▸ **Exercise brief**:
All entries shown below should be duplicated character for character.

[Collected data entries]
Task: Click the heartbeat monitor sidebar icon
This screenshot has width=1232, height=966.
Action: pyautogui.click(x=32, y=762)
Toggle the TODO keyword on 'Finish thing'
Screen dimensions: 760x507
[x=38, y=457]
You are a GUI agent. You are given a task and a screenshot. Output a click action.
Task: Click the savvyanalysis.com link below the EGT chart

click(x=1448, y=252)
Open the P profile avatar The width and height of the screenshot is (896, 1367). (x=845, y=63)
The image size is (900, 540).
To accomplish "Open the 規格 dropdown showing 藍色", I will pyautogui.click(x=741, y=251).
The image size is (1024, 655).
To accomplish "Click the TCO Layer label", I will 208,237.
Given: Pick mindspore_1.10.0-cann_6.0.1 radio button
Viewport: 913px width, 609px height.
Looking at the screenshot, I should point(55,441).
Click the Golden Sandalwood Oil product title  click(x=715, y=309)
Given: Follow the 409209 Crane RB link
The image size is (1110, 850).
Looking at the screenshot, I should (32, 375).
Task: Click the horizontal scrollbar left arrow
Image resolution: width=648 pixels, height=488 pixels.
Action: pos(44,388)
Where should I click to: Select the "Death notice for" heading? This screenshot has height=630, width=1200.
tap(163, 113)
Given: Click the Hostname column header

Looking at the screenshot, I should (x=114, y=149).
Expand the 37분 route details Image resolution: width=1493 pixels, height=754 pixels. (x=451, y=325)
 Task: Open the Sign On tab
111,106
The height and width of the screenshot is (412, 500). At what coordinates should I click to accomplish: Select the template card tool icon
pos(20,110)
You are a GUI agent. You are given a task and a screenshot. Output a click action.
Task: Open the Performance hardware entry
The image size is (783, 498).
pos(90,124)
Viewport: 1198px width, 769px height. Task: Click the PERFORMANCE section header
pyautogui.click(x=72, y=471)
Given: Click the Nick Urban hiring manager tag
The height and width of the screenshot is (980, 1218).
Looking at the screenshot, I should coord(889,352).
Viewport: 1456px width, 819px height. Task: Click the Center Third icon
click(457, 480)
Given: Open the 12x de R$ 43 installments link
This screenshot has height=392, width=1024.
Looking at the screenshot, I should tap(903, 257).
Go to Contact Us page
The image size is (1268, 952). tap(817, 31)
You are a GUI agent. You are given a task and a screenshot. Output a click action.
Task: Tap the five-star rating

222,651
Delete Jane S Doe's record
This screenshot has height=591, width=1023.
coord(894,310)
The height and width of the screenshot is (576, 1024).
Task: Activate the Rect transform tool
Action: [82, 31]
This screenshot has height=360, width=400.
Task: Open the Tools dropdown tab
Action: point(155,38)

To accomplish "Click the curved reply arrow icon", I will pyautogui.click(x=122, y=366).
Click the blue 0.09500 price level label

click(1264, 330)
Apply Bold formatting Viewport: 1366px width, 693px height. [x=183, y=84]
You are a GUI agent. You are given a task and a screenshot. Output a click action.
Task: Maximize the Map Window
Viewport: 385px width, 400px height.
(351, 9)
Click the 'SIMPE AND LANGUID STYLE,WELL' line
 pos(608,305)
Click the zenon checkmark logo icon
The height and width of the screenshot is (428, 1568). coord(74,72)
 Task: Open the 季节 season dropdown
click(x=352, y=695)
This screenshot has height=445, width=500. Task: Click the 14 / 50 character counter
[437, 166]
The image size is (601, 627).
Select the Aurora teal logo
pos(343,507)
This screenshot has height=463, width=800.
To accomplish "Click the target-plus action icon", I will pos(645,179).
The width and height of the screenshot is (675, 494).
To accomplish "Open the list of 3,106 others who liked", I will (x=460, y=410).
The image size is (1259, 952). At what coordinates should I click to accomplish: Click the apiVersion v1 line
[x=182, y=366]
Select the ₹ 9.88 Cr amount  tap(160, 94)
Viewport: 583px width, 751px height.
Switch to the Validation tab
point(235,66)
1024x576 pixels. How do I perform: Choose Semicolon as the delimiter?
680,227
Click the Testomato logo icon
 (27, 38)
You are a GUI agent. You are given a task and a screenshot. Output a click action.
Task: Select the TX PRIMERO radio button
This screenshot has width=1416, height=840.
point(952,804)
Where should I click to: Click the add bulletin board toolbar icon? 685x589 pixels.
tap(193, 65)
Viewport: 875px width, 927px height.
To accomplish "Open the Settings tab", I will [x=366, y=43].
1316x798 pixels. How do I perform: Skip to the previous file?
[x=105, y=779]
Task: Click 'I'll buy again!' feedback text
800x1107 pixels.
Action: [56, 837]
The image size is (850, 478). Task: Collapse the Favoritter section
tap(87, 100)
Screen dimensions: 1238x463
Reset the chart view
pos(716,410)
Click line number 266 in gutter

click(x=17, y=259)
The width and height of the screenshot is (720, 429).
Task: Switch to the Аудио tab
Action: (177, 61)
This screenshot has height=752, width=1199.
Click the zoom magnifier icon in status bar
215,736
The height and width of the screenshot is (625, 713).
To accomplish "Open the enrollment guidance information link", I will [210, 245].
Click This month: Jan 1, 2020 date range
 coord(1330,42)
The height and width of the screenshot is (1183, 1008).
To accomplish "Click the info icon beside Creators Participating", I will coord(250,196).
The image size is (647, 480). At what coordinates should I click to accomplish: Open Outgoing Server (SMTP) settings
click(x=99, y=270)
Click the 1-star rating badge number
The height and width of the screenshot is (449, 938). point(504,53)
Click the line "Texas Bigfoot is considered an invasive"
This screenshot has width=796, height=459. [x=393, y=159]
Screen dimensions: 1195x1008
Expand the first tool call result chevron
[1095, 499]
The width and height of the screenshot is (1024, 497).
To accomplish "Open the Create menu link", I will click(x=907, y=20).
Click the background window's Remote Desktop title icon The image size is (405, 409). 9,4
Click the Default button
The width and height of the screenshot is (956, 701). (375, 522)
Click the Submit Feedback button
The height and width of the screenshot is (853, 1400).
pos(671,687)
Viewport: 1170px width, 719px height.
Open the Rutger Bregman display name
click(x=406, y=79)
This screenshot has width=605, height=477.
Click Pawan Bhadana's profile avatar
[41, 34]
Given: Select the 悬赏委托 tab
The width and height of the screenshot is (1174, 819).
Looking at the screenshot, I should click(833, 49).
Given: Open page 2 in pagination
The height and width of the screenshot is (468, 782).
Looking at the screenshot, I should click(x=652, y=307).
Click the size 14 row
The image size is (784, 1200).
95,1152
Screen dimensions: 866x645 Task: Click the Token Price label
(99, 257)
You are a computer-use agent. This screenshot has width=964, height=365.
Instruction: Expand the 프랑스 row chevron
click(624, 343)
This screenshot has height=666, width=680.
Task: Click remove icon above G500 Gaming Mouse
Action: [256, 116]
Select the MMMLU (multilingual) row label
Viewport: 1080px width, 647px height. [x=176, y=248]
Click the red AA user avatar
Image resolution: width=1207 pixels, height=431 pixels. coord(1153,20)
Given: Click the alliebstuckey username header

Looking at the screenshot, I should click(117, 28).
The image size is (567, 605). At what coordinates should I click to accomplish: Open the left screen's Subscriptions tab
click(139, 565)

▸ **Solution**:
Task: Click the heartbeat monitor sidebar icon
This screenshot has width=1232, height=966.
Action: pyautogui.click(x=32, y=762)
Toggle the TODO keyword on 'Finish thing'
Screen dimensions: 760x507
[x=38, y=457]
You are a GUI agent. You are given a task and a screenshot. Output a click action.
Task: Click the savvyanalysis.com link below the EGT chart

click(x=1448, y=252)
Open the P profile avatar The width and height of the screenshot is (896, 1367). (x=845, y=63)
The image size is (900, 540).
To accomplish "Open the 規格 dropdown showing 藍色", I will pyautogui.click(x=741, y=251).
The image size is (1024, 655).
To accomplish "Click the TCO Layer label", I will 208,237.
Given: Pick mindspore_1.10.0-cann_6.0.1 radio button
Viewport: 913px width, 609px height.
Looking at the screenshot, I should point(55,441).
Click the Golden Sandalwood Oil product title  click(x=715, y=309)
Given: Follow the 409209 Crane RB link
The image size is (1110, 850).
Looking at the screenshot, I should (32, 375).
Task: Click the horizontal scrollbar left arrow
Image resolution: width=648 pixels, height=488 pixels.
Action: pos(44,388)
Where should I click to: Select the "Death notice for" heading? This screenshot has height=630, width=1200.
tap(163, 113)
Given: Click the Hostname column header

Looking at the screenshot, I should (x=114, y=149).
Expand the 37분 route details Image resolution: width=1493 pixels, height=754 pixels. (x=451, y=325)
 Task: Open the Sign On tab
111,106
The height and width of the screenshot is (412, 500). At what coordinates should I click to accomplish: Select the template card tool icon
pos(20,110)
You are a GUI agent. You are given a task and a screenshot. Output a click action.
Task: Open the Performance hardware entry
The image size is (783, 498).
pos(90,124)
Viewport: 1198px width, 769px height. Task: Click the PERFORMANCE section header
pyautogui.click(x=72, y=471)
Given: Click the Nick Urban hiring manager tag
The height and width of the screenshot is (980, 1218).
Looking at the screenshot, I should coord(889,352).
Viewport: 1456px width, 819px height. Task: Click the Center Third icon
click(457, 480)
Given: Open the 12x de R$ 43 installments link
This screenshot has height=392, width=1024.
Looking at the screenshot, I should tap(903, 257).
Go to Contact Us page
The image size is (1268, 952). tap(817, 31)
You are a GUI agent. You are given a task and a screenshot. Output a click action.
Task: Tap the five-star rating

222,651
Delete Jane S Doe's record
This screenshot has height=591, width=1023.
coord(894,310)
The height and width of the screenshot is (576, 1024).
Task: Activate the Rect transform tool
Action: [82, 31]
This screenshot has height=360, width=400.
Task: Open the Tools dropdown tab
Action: point(155,38)

To accomplish "Click the curved reply arrow icon", I will pyautogui.click(x=122, y=366).
Click the blue 0.09500 price level label

click(1264, 330)
Apply Bold formatting Viewport: 1366px width, 693px height. [x=183, y=84]
You are a GUI agent. You are given a task and a screenshot. Output a click action.
Task: Maximize the Map Window
Viewport: 385px width, 400px height.
(351, 9)
Click the 'SIMPE AND LANGUID STYLE,WELL' line
 pos(608,305)
Click the zenon checkmark logo icon
The height and width of the screenshot is (428, 1568). coord(74,72)
 Task: Open the 季节 season dropdown
click(x=352, y=695)
This screenshot has height=445, width=500. Task: Click the 14 / 50 character counter
[437, 166]
The image size is (601, 627).
Select the Aurora teal logo
pos(343,507)
This screenshot has height=463, width=800.
To accomplish "Click the target-plus action icon", I will pos(645,179).
The width and height of the screenshot is (675, 494).
To accomplish "Open the list of 3,106 others who liked", I will (x=460, y=410).
The image size is (1259, 952). At what coordinates should I click to accomplish: Click the apiVersion v1 line
[x=182, y=366]
Select the ₹ 9.88 Cr amount  tap(160, 94)
Viewport: 583px width, 751px height.
Switch to the Validation tab
point(235,66)
1024x576 pixels. How do I perform: Choose Semicolon as the delimiter?
680,227
Click the Testomato logo icon
 (27, 38)
You are a GUI agent. You are given a task and a screenshot. Output a click action.
Task: Select the TX PRIMERO radio button
This screenshot has width=1416, height=840.
point(952,804)
Where should I click to: Click the add bulletin board toolbar icon? 685x589 pixels.
tap(193, 65)
Viewport: 875px width, 927px height.
To accomplish "Open the Settings tab", I will [x=366, y=43].
1316x798 pixels. How do I perform: Skip to the previous file?
[x=105, y=779]
Task: Click 'I'll buy again!' feedback text
800x1107 pixels.
Action: [56, 837]
The image size is (850, 478). Task: Collapse the Favoritter section
tap(87, 100)
Screen dimensions: 1238x463
Reset the chart view
pos(716,410)
Click line number 266 in gutter

click(x=17, y=259)
The width and height of the screenshot is (720, 429).
Task: Switch to the Аудио tab
Action: (177, 61)
This screenshot has height=752, width=1199.
Click the zoom magnifier icon in status bar
215,736
The height and width of the screenshot is (625, 713).
To accomplish "Open the enrollment guidance information link", I will [210, 245].
Click This month: Jan 1, 2020 date range
 coord(1330,42)
The height and width of the screenshot is (1183, 1008).
To accomplish "Click the info icon beside Creators Participating", I will coord(250,196).
The image size is (647, 480). At what coordinates should I click to accomplish: Open Outgoing Server (SMTP) settings
click(x=99, y=270)
Click the 1-star rating badge number
The height and width of the screenshot is (449, 938). point(504,53)
Click the line "Texas Bigfoot is considered an invasive"
This screenshot has width=796, height=459. [x=393, y=159]
Screen dimensions: 1195x1008
Expand the first tool call result chevron
[1095, 499]
The width and height of the screenshot is (1024, 497).
To accomplish "Open the Create menu link", I will click(x=907, y=20).
Click the background window's Remote Desktop title icon The image size is (405, 409). 9,4
Click the Default button
The width and height of the screenshot is (956, 701). (375, 522)
Click the Submit Feedback button
The height and width of the screenshot is (853, 1400).
pos(671,687)
Viewport: 1170px width, 719px height.
Open the Rutger Bregman display name
click(x=406, y=79)
This screenshot has width=605, height=477.
Click Pawan Bhadana's profile avatar
[41, 34]
Given: Select the 悬赏委托 tab
The width and height of the screenshot is (1174, 819).
Looking at the screenshot, I should click(833, 49).
Given: Open page 2 in pagination
The height and width of the screenshot is (468, 782).
Looking at the screenshot, I should click(x=652, y=307).
Click the size 14 row
The image size is (784, 1200).
95,1152
Screen dimensions: 866x645 Task: Click the Token Price label
(99, 257)
You are a computer-use agent. This screenshot has width=964, height=365.
Instruction: Expand the 프랑스 row chevron
click(624, 343)
This screenshot has height=666, width=680.
Task: Click remove icon above G500 Gaming Mouse
Action: [256, 116]
Select the MMMLU (multilingual) row label
Viewport: 1080px width, 647px height. [x=176, y=248]
Click the red AA user avatar
Image resolution: width=1207 pixels, height=431 pixels. coord(1153,20)
Given: Click the alliebstuckey username header

Looking at the screenshot, I should click(117, 28).
The image size is (567, 605). At what coordinates should I click to accomplish: Open the left screen's Subscriptions tab
click(139, 565)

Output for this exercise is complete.